The rover’s surface mission was originally scheduled to last only 90 days.
SpaceX successfully tested the parachute system on its Dragon capsule on Friday.
And in a competing test, NASA successfully tested Orion’s parachute system the day before.
Both systems plan test flights later this year to prove the safety of the spacecraft.
On Friday SpaceShipTwo completed another test flight, this time a glide test to for pilot training.
An interview with Scott Walker.
Lots of interesting information about the Wisconsin governor, who so far looks to me to be the best candidate, from either party, for President in 2016. The key paragraphs, however, are those that describe the violent threats made against himself, his wife, and his children by his Democratic and union opponents.
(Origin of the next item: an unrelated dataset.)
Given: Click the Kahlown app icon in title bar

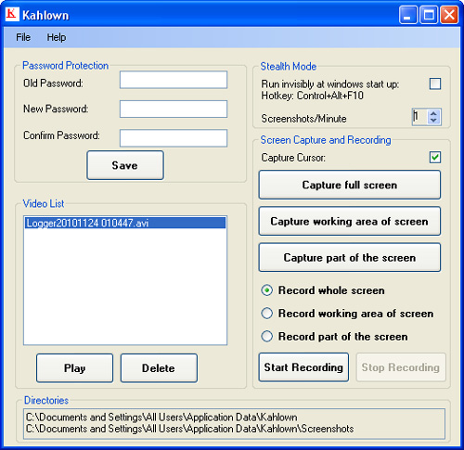Looking at the screenshot, I should point(12,14).
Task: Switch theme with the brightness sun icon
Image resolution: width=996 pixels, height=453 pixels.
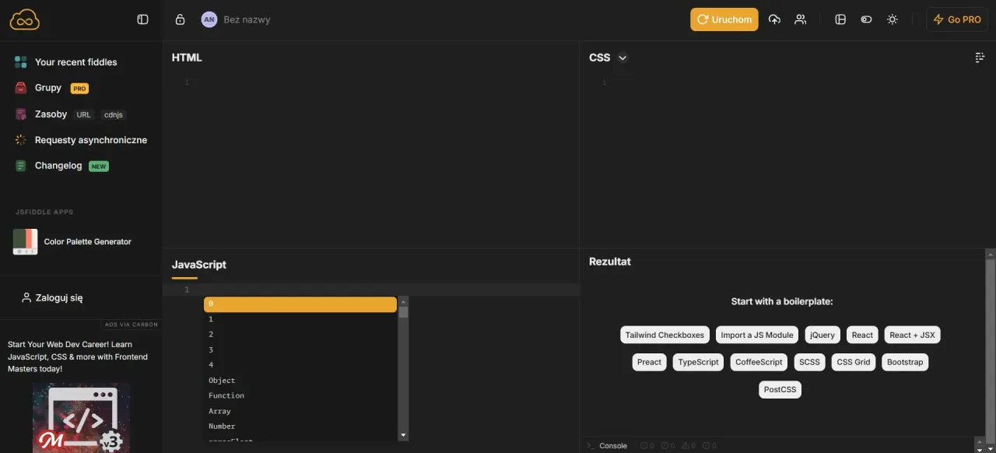Action: tap(892, 19)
The protestors would shout me down; they would shout down lawmakers at events. They would not allow people to speak. It eventually got to the point where I and even some of our Senate Republicans in particular got death threats. I got threats against me probably a stack high from the ground. As I point out in my book “Unintimidated,” we had one of the most egregious ones, one that I got right before I went into a press conference. It was directed actually at my wife, pointing out that a governor had never been assassinated before in Wisconsin, but that she should start paying attention and that they not only were going to target me, but maybe they’d start thinking about my kids. It talked about where my kids went to school at the time, it talked about where my wife works, where my father-in-law lives, and where my parents were at. There was another one that talked about threatening to gut my wife like a deer. My kids were targeted on Facebook. There were just all sorts of horrible things.
Ain’t it nice how Obama came out so strongly to condemn this ugliness in Wisconsin when it occurred? You say he didn’t? I am shocked, shocked!
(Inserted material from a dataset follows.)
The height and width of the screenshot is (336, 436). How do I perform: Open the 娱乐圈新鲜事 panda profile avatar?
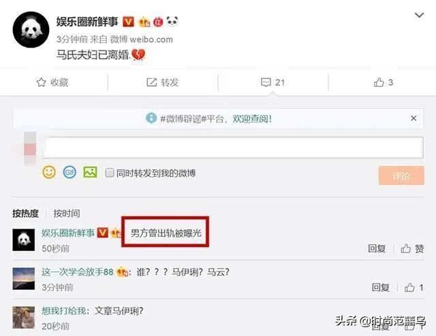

Finally, an aggressive TSA groping at an airport checkpoint has led to a sexual assault investigation by police.
In this case I am not very confident charges will be filed, but that there even is an investigation is progress.
Nice work if you can get it: Obama’s two children were listed as “Senior Staff” for a Michelle Obama trip to Africa that cost at least $424K.
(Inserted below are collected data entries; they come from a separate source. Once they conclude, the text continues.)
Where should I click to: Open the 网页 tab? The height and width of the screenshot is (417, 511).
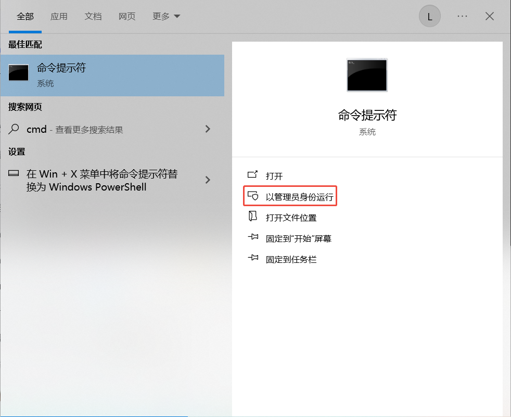click(127, 16)
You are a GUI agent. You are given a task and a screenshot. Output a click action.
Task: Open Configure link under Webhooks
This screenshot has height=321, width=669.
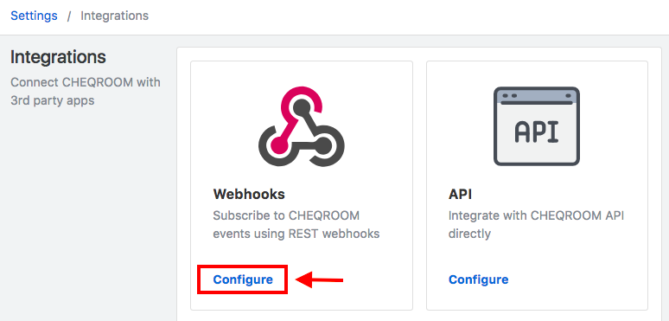click(243, 279)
Michelle’s mother and her niece and nephew were also on this nice little vacation, paid for by the taxpayer.
Obamacare for small businesses: Higher premiums, less generous coverage, and more paperwork!
As the writer at the link adds, “What’s not to like?”
Aren’t you glad the Democrats have stood firm for this law, through thick and thin, even forcing a government shutdown to prevent even a minor change to it? And doesn’t it warm your heart that there are rumors that the Republican leadership is considering backing off its push to have the law repealed?
“If guns cause more violence, where’s the exploding crime rate?”
The gun control lobby has been claiming for years that the more guns in private hands, the more gun violence we’ll see; the perennial hyperventilation is given to fears of a kind of Wild West America of lawless anarchy, wherein every gun owner is prepared to shoot from the hip at the first sign of danger.
Well. Last year the Department of Justice released a report revealing that firearm homicides declined nearly 40% between 1993 and 2011, and nonfatal firearm injuries declined nearly 70% within the same time period. Every year since 2002 has seen a rise in the number of NICS background checks performed, yet in 2011 the firearm homicide rate was lower than it was in 2002; in fact, all firearm violence, both fatal and nonfatal, was lower the former year than the latter.
You cannot negotiate the facts. They are what they are.
Pushback: The man who was forced by police to undergo multiple invasive surgeries after a traffic stop — and billed for the abuse after nothing illegal was found –- has won a $1.6 million legal settlement with New Mexico local authorities.
He is also suing the hospital involved. I hope he wins millions more.